The CEO at #2 is pursuing a different strategy than the Big Dog. He's not engaging in a medical arms race, not going to try to go claim-for-claim, specialty-for-specialty with #1 (for reasons very practical as well as strategic). In his view, the future of US health care will not necessarily reward bigger, more specialized, more complex, more inpatient focused (Big Dog strategy). He is looking across the continuum of care and embracing the Accountable Care Organization/Medical Home model (although not explicitly) - believing that health reform will incentivize and reward prevention, wellness, health promotion, organization and integration - especially interoperable EMR and data integration - and value/cost efficiency at the institutional/inpatient setting. Philosophically and theoretically it's a powerful counterpoint.

Because #3 is so much smaller as a market competitor, less clinically capable than #1 and #2 and more community based we can respectfully leave it out of this conversation.

Thinking about human behavior and the strategy of competition, what might be the winning approach? People certainly admire large, shiny new buildings, equate technological advancement and specialization with quality and capability. More powerfully, they also tend to derive a significant measure of confidence from these kinds of organizations. And, in health care, patients want to be confident in their care decisions.

But then there's economics and the specter of reform. Demonstrated quality and lower cost can be powerful market tools for competition, though currently there’s little evidence they can move market share. Integration *might* be marketable as more in line with the future of health care while massing inpatient resources could be seen as backward looking, duplicative and part of the health care cost problem.

It's a fascinating situation because it's not theoretical. This is a real market. These are real hospitals treating real patients, wooing real physicians and making real capital allocation decisions based on strategies. The hospitals are going to go down different paths. One's strategy will be more successful than the other's.

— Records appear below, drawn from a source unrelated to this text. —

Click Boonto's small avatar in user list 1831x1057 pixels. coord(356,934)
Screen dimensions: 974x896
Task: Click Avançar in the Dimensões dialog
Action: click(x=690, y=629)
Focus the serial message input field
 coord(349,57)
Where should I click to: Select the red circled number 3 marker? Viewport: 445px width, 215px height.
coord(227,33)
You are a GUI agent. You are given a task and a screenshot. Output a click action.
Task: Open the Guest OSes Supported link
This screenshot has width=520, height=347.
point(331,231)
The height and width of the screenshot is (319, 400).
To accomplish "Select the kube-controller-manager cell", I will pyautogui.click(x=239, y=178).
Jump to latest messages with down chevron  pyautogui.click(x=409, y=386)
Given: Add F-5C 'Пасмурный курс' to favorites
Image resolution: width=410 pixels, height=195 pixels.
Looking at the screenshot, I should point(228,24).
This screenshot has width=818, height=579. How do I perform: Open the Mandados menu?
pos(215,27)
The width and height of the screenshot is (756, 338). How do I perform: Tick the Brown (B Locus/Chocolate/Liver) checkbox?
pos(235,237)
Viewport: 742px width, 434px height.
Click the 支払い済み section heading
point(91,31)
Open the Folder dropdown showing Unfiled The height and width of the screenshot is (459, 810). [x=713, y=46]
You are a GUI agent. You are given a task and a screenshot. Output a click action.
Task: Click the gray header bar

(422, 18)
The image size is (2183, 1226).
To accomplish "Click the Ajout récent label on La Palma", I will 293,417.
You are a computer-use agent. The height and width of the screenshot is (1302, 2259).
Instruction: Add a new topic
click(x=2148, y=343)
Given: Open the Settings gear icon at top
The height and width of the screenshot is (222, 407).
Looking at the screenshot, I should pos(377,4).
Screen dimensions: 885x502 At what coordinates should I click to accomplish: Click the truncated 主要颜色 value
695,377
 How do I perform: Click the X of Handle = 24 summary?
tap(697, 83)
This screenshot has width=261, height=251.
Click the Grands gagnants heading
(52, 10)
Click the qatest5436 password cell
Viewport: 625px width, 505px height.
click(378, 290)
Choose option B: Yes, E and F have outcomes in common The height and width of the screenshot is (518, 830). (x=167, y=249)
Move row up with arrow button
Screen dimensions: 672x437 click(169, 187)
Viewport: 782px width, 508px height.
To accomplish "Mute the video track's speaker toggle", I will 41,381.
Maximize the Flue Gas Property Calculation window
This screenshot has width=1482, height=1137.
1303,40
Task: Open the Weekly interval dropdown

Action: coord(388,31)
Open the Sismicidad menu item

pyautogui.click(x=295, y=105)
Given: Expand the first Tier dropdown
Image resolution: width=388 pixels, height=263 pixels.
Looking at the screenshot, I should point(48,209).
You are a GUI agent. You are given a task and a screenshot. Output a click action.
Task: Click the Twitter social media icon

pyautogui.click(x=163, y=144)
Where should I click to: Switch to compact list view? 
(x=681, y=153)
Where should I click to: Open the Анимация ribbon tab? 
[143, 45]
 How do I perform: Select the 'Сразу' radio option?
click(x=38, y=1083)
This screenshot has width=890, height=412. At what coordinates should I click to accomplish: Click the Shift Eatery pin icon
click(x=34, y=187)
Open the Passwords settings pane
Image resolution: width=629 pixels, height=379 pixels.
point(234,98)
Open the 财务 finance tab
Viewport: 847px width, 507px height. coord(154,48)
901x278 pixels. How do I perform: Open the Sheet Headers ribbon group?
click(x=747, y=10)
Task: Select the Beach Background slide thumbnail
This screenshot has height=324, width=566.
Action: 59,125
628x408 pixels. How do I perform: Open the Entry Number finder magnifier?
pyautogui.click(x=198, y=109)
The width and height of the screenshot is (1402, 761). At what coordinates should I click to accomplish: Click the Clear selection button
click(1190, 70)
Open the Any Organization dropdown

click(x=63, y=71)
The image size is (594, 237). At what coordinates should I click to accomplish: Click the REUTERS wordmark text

I understand and admire each hospital's vision. This seems like sheer force (e.g., Big Dog) vs. betting on a vision of the future much different from today. It’s a bold gamble – perhaps the one #2 is forced to take – that could leave #2 slugging it out for every last high margin admission as consumers struggle to get their mind around some difference based on “system-ness.” That said, a unique worldview, scaled appropriately, can be powerful (see also: Mac vs. PC) and profitable, if not visionary and respected. To make that strategy work, though, product has to match communications; the promoted difference, attitude and advantages have to be real.

I won’t advance any strategic recommendations or conclusions at this time, as there is more info to gather. But, what do you think it will take for each of these hospitals to succeed on their chosen path?